William Oliveira Publicado em 28/01/2025, às 08h37
Na última segunda-feira (27), uma nova decisão da Justiça de São Paulo resultou na suspensão do serviço de transporte de passageiros por motocicletas, oferecido pelas plataformas 99 e Uber, na capital paulista.
A determinação foi proferida pelo desembargador Eduardo Gouveia, da 7ª Câmara do Direito Público. Em sua sentença, ele negou a solicitação da Prefeitura de São Paulo, que pedia a imposição de uma multa diária de R$ 1 milhão e a responsabilização das empresas por crime de desobediência, caso houvesse descumprimento da ordem judicial.
Contexto
A reintrodução do serviço de mototáxi pela empresa 99 gerou um intenso conflito legal com a administração municipal, que desde janeiro de 2023 proíbe essa modalidade por meio de um decreto. A Prefeitura tem realizado ações fiscais com o objetivo de apreender motocicletas utilizadas por profissionais que operam pela plataforma. Desde o início das operações, mais de 30 veículos foram confiscados.
Recentemente, a Justiça paulista validou o decreto municipal, mantendo a proibição do serviço. Como resultado, o Comitê Municipal de Uso do Viário (CMUV) notificou a 99 para interromper suas atividades em até 24 horas. No entanto, uma liminar solicitada pela prefeitura para banir definitivamente o serviço foi negada pela Justiça em 14 de janeiro.

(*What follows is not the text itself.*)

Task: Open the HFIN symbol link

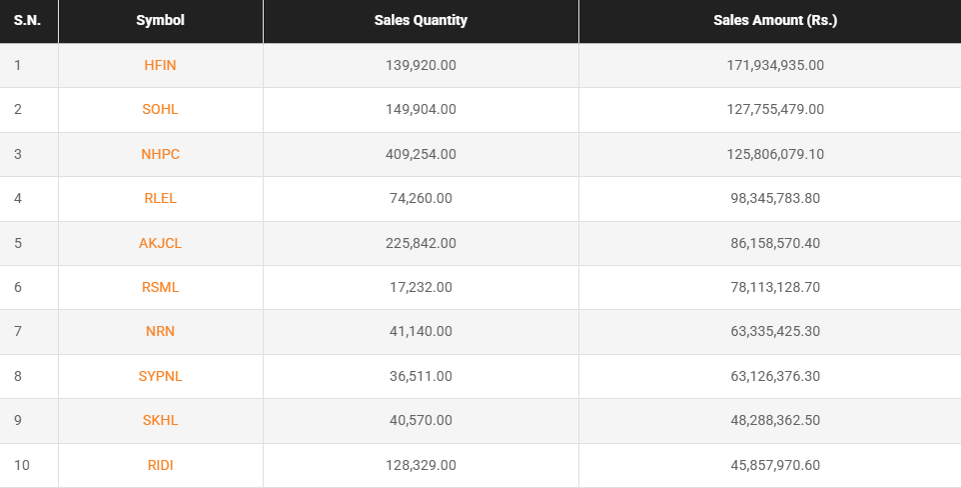Action: (160, 65)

A empresa 99 defende que sua operação está amparada por legislação federal e por um entendimento do Supremo Tribunal Federal (STF), que não permite que os municípios proíbam serviços de transporte por aplicativo. Em nota oficial, a companhia destacou que as prefeituras têm a prerrogativa de regulamentar e fiscalizar essas atividades, mas não podem proibi-las.

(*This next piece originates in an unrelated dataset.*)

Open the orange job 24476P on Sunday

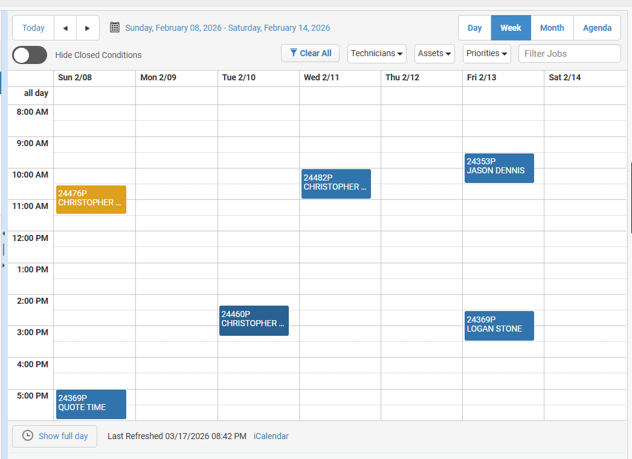[x=91, y=199]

Além disso, a 99 ressaltou que já existem mais de 20 decisões judiciais em diversas partes do Brasil respaldando essa interpretação legal. A empresa também destacou que seu sistema de mototáxi opera desde 2022 e já contabiliza mais de um bilhão de viagens realizadas em aproximadamente 3.300 cidades.
A segurança é uma prioridade para a empresa. Segundo dados apresentados pela 99, em 2024, apenas 0,0003% das corridas resultaram em acidentes. Para garantir a segurança dos usuários e motoristas, a plataforma oferece funcionalidades como alertas sobre velocidade excessiva e monitoramento rigoroso das corridas.
No dia 17 de janeiro, a Procuradoria-Geral do Município ingressou com uma ação judicial alegando que a 99 estaria desrespeitando um decreto municipal vigente desde 2023, que proíbe o transporte remunerado de passageiros via motocicletas por aplicativos.
Impactos no trânsito
Dados divulgados pelo Infosiga indicam um aumento alarmante no número de mortes envolvendo motociclistas na cidade, com um crescimento de cerca de 20% no último ano. Em 2024, foram registrados 483 óbitos relacionados a acidentes com motocicletas.
A gestão municipal utiliza esse aumento como principal justificativa para sua oposição ao transporte por motocicletas, argumentando que o serviço pode agravar as condições do trânsito e sobrecarregar o sistema público de saúde devido ao maior número de acidentes.